# Provided text
First, the administration should establish an interagency Working Group on Technology and the Family, tasked with studying the challenges that technology in general, including AI, presents to the family, and counsel the president on how technology can empower the family without encroaching on its sacred domain. To strengthen the family is to strengthen society. Silicon Valley and the family are currently at loggerheads because they are rival claimants to the future. Silicon Valley fails to realize, however, that only the family can genuinely achieve the future. To undermine the family is to threaten the future altogether. 

Second, the administration must reject the religion of AI. We should therefore support the proposal to establish an AI Council aimed at putting the Office of Science and Technology Policy and the White House Faith Office in dialogue, to inform AI policy with religious belief. By its nature, AI raises pressing questions about man’s identity, his place in the created order, and his relationship to the divine. Some Silicon Valley CEOs have openly wondered whether they are creating a god, and still others welcome it. 

The spiritual instincts of the average American, however, align much more with Pope Leo XIV, who recently declared that “it will be difficult to find God in AI.” Americans should have a say in how new technologies affect their lives, especially given the intrinsic risks of a technology endowed with the authority to make autonomous decisions. The presence of orthodox religious voices would provide a healthy counterweight to the techno-optimists currently shaping policy.

Third, because employment has fundamental implications for the marriageability of working-class men, we must work to ensure that productivity growth from increased automation generates widespread prosperity. Automation’s effect on the livelihood of workers can vary dramatically, as history readily attests, and recent studies show. We must offer American workers something more than programs to help them transition after job loss.

# Excerpted records
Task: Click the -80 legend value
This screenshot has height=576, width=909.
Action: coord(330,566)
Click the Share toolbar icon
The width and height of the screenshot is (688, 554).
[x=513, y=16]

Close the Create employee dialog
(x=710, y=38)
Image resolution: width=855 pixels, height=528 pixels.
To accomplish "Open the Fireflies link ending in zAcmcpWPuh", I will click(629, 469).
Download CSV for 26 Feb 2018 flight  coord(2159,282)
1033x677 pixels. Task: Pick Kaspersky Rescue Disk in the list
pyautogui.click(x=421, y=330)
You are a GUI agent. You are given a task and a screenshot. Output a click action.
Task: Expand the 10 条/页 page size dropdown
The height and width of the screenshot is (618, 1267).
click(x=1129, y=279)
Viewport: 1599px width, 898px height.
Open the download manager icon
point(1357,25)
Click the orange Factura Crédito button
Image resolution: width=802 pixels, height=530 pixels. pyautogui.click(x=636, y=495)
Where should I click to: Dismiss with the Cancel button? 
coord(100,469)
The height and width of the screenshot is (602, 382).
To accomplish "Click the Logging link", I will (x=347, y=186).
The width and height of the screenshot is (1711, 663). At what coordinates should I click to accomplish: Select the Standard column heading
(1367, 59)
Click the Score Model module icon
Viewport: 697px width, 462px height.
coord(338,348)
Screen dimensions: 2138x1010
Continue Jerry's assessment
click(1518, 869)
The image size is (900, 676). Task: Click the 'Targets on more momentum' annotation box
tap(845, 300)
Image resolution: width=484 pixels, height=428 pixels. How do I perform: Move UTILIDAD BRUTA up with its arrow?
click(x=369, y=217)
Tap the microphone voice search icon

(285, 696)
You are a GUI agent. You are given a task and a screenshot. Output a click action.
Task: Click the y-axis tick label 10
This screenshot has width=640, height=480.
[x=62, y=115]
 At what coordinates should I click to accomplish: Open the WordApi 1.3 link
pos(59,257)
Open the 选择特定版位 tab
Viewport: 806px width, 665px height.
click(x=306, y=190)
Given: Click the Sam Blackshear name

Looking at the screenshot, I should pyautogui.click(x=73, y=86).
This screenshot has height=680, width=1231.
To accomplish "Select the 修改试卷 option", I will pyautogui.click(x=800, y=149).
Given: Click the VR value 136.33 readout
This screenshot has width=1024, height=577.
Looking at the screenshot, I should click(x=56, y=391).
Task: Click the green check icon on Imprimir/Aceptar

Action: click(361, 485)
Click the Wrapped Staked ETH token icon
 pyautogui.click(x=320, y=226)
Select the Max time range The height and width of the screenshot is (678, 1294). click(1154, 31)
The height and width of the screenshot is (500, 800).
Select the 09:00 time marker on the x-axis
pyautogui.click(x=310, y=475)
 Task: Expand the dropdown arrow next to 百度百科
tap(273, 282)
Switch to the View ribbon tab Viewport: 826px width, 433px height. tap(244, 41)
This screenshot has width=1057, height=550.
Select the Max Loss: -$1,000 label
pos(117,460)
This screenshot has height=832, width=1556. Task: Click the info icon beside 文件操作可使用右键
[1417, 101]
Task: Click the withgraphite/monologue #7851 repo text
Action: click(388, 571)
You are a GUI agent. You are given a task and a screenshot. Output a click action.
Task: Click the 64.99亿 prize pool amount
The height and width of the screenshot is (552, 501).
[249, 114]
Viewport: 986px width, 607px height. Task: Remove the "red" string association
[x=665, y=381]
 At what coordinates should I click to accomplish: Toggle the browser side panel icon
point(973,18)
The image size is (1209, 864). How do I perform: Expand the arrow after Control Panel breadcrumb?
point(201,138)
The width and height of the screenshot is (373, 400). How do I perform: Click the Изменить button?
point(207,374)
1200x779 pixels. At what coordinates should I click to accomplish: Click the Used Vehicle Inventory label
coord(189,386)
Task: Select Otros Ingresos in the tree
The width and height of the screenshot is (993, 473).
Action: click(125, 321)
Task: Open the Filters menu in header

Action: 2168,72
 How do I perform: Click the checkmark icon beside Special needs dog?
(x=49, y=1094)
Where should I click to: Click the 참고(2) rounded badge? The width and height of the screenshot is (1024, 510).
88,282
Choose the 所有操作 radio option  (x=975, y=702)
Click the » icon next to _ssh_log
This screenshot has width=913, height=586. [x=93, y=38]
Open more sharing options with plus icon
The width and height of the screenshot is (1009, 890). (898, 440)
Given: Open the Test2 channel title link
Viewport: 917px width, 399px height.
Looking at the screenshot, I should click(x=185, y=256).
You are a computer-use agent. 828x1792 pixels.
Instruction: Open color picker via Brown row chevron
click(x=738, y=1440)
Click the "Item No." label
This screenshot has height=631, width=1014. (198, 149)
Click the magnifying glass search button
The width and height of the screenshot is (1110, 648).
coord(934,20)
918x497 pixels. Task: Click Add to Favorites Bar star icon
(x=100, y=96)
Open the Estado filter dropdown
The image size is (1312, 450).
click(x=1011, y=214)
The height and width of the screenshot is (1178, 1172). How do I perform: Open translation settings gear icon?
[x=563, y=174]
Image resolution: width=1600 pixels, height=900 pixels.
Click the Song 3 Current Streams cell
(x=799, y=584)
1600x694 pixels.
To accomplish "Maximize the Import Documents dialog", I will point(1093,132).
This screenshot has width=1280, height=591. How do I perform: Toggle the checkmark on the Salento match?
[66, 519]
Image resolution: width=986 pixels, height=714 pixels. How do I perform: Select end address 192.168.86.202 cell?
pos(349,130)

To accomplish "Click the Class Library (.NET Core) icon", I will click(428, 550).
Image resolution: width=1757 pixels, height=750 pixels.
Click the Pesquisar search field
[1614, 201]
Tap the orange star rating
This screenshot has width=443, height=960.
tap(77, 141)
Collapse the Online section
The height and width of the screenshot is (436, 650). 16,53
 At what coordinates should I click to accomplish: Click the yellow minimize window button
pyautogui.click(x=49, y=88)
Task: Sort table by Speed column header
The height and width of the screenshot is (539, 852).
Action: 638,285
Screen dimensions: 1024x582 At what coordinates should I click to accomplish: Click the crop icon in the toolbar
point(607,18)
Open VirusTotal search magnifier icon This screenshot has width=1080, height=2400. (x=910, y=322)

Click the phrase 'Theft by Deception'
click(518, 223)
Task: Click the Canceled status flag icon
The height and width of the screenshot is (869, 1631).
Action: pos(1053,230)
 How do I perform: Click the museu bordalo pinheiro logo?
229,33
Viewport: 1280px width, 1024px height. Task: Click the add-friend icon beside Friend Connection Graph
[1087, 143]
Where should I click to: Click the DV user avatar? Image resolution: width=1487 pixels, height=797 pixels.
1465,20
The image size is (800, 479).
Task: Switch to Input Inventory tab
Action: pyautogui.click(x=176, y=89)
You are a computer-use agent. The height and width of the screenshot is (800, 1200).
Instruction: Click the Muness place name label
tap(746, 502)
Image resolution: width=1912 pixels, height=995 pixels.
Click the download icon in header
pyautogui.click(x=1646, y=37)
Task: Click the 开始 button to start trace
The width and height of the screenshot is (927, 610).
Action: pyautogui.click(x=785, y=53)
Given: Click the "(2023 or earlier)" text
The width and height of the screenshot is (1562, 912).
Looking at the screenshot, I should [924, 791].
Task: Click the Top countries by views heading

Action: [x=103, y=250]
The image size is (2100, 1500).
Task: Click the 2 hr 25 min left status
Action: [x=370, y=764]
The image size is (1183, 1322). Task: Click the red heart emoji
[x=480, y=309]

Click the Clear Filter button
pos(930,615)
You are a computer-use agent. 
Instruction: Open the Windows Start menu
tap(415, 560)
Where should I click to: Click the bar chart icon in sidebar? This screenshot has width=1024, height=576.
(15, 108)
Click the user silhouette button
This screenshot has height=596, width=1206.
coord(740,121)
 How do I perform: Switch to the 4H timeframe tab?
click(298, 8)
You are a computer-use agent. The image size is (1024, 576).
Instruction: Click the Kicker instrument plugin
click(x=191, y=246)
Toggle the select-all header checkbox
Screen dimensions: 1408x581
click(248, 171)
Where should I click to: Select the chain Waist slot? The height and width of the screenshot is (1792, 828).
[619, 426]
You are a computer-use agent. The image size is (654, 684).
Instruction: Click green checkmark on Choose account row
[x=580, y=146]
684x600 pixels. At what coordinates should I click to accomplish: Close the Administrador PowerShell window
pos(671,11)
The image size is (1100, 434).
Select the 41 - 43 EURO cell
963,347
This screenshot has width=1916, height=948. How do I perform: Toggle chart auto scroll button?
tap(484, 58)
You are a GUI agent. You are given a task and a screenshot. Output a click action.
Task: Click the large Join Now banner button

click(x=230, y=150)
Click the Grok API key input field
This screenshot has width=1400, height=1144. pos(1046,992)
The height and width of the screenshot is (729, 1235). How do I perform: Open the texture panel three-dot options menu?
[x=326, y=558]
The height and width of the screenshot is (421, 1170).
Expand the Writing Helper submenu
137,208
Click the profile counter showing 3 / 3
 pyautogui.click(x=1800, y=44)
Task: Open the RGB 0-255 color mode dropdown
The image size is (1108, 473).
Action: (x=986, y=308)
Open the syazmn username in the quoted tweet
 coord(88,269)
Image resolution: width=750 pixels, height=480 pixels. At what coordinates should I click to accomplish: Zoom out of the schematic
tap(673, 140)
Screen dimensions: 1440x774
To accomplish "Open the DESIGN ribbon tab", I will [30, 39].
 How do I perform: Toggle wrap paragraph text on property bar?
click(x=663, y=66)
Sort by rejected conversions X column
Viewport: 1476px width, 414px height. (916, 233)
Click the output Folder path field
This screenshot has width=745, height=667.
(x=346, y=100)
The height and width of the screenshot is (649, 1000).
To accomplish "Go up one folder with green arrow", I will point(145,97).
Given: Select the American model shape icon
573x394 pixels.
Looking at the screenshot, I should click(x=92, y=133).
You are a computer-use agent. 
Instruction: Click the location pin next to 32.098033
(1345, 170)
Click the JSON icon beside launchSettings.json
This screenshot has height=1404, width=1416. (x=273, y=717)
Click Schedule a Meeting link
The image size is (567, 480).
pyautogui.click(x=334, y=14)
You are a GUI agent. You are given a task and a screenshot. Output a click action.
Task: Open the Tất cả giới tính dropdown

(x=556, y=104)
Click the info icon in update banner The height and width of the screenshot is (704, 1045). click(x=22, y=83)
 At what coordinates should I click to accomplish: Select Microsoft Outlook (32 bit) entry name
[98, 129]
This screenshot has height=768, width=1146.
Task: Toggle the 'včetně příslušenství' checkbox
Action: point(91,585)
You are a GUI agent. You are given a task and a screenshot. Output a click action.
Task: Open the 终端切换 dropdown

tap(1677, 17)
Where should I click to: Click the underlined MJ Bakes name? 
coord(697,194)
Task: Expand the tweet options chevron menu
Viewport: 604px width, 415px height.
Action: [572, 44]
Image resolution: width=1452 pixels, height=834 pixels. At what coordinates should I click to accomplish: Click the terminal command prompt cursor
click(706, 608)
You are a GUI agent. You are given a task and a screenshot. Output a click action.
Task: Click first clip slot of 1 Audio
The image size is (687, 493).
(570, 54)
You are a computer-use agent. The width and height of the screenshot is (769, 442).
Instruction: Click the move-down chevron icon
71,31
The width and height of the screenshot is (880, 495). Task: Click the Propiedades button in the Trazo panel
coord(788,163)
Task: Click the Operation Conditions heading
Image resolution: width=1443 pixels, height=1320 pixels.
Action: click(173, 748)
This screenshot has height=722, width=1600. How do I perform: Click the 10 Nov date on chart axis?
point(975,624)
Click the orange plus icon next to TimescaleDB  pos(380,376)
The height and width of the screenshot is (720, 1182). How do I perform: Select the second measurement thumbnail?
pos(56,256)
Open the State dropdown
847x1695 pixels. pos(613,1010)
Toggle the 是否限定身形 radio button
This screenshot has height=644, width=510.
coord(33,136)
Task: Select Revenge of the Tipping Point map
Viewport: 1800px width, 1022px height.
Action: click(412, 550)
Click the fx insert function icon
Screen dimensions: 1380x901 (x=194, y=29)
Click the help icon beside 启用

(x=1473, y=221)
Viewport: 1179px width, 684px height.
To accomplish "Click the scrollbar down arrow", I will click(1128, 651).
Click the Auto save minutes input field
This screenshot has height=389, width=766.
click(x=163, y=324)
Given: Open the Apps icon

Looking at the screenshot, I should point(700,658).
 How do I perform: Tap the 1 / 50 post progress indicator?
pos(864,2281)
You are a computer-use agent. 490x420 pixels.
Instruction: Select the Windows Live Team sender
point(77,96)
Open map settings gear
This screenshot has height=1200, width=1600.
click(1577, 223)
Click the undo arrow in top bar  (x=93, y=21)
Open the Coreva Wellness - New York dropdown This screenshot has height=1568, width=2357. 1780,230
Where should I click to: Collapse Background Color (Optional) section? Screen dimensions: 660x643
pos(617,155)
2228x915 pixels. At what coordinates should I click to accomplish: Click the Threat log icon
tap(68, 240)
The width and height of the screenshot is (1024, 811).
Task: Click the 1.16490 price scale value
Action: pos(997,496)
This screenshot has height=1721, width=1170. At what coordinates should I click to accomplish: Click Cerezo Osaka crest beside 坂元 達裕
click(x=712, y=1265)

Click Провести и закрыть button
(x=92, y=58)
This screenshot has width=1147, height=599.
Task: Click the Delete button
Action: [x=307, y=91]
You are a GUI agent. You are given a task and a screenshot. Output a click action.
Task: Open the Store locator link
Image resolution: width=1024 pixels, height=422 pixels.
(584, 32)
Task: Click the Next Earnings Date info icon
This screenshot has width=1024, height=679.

# Task list
#1 Check each statement against the policy text on technology and the family. Answer yes or no for each and quote the words from the text that decide it. (a) The proposed Working Group would counsel the president on how technology can empower the family. (b) The proposed AI Council would put the Office of Science and Technology Policy in dialogue with the Department of Labor. (c) Pope Leo XIV declared that it will be easy to find God in AI.
#2 Write the next part of the policy text on technology and the family, picking up after its last sentence.

# Responses by item number
#1
(a) Yes: "counsel the president on how technology can empower the family without encroaching on its sacred domain"
(b) No: "putting the Office of Science and Technology Policy and the White House Faith Office in dialogue"
(c) No: "it will be difficult to find God in AI."

#2
It is particularly critical to develop a coherent plan to address the threat of rapid, unconstrained automation of the trucking industry. Trucking is a vital industry for the American family. It does more than just employ millions of non-college-educated men. Our research finds that, even in its current state of decline, trucking fosters significantly higher marriage rates compared to other blue-collar alternatives. Full-fleet automation is on the horizon. It could do untold damage to working-class families. The administration should convene a blue-ribbon committee to develop a coherent national plan to negotiate between competing interests, with a special emphasis on bringing management, truckers, and unions together. This will help secure buy-in from labor, which in turn can secure time for adjustments, retraining programs, national safety standards, and contracts to preserve trucking as a primarily human craft, albeit one that operates in a new form. 

The Trump administration should also invite unions to participate in a summit on AI, automation, and labor. In a recent interview with American Compass, Sean O’Brien, the president of the International Brotherhood of Teamsters, pointed to the union’s crest of horses pulling a cart (from which the name “teamsters” is derived) as indicative of its orientation toward technological change. The Teamsters mission, O’Brien said, is not to stop technological change, but to ensure that workers have a say in its implementation. For O’Brien, the best way to ensure that technologies are not deployed abusively and, better yet, in service of widespread prosperity, is to give workers visibility into their operations. Unions have a long history of confronting technological change, and they should be treated as sources of experience and knowledge, rather than as historical dead weight and forces for anti-modernization.

If President Trump invited the two parts of the double movement into his administration and successfully oversaw a negotiation between them, he would go down in history as one of America’s greatest presidents, if not the man who saved the future.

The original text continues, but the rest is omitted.